# Ejercicios propuestos
1. Según el análisis de The Longest Road on Earth, ¿qué empresa figura como editora del juego?
2. Retoma el análisis de The Longest Road on Earth a partir de su última oración y escribe cómo seguiría.

Análisis: The Longest Road On Earth

Cuando los otros nos recuerdan lo que somos

Análisis The Longest Road On Earth portada
Fecha de lanzamiento
27 mayo, 2021
ESTUDIO
Brainwash Gang, TLR Games
EDITOR
Raw Fury
PLATAFORMAS
Windows, iOS, Android

The Longest Road on Earth es un caramelito para que la crítica se venga arriba. Un cebo lleno de píxeles en blanco y negro donde divagar mientras se trata de encontrar un sentido a la propuesta realizada por Brainwash Gang y TLR Games. Apetece ponerse exquisito. Extenderse argumentando que no se puede explicar el olor a café. Que ese paseo en metro aparentemente rutinario es el epicentro de tu puñetera existencia. Que la realidad, por mucho que intentemos eludirla a través de todo tipo de artificios, se compone de un montón de momentos inocuos que nos forjan como individuos mucho más que el primer beso.

Decía Valdano que “el fútbol es un estado de ánimo”. The Longest Road on Earth afirma que la cotidianeidad es en sí un estado de ánimo. Al igual que ese joven caballero que acudía a la casa Usher y que no sabía por qué a veces el ánimo decae hasta el llanto sin causa aparente, el título se divierte ponderando sobre la melancolía, sobre el tiempo y sobre el recuerdo a través de una serie de personajes siempre en movimiento, como esos relojes antiguos que nunca se sabe bien cuándo empezaron a funcionar, pero que ahí siguen dando vueltas cada día mientras atestiguan con sus campanadas que el tiempo pasa, que nuestros movimientos son cada vez más lentos, que el tiempo que podemos vender es mucho mayor del que podemos coger con los dedos.

# Material proporcionado
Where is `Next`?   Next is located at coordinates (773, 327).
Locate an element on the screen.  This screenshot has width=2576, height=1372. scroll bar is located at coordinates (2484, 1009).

# Las respuestas
1. Raw Fury.

2.
Este túnel emocional se encuentra construido bajo una montaña de folk llamada Beícoli, la cual envuelve con su voz cada una de las escenas. Su presencia es tan apabullante que el título podría encajar perfectamente como la experiencia jugable de un disco. The Longest Road on Earth no puede existir sin su banda sonora, pero su banda sonora sí que contiene la entidad suficiente como para resistir por sí misma. Su música actúa como potencial elemento narrativo en algunos momentos, como cuando nuestro personaje camina por la ciudad mientras de fondo escuchamos “¿Qué pasa si estoy asustado? Sólo soy humano”, pero su principal intención es crear el estado de ánimo necesario para que el resto de los elementos comunicativos funcionen. En este sentido, no recordaba un título tan dependiente de su banda sonora para introducirnos en el contexto anímico necesario desde Hotline Miami, pero al contrario que aquel, aquí no se juega con su impacto, sino que se apoya exclusivamente en él.

Es quizás en este apartado donde creo que conjunto no acaba de encontrar del todo el equilibrio, escorándose demasiado en ese discurrir musical de cuya dependencia sale en algunos momentos no del todo bien parado. Su ausencia, por pequeña sea, se siente como un error, algo que no debería suceder y que rompe el ritmo narrativo. Las mecánicas básicas de movimiento e interacción son suficientes para transmitir lo que el juego nos quiere contar, pero no parecen suficientes para llevarnos hacia lo que nos quiere hacer sentir. La valentía de su propuesta se siente por momentos titubeante, como si no se atreviera a soltarse de la mano de ese anclaje musical que actúa como muleta constante. Una red salvadora que no quita virtuosismo al ejercicio de funambulismo, aunque al público siempre le gusta algo más de riesgo.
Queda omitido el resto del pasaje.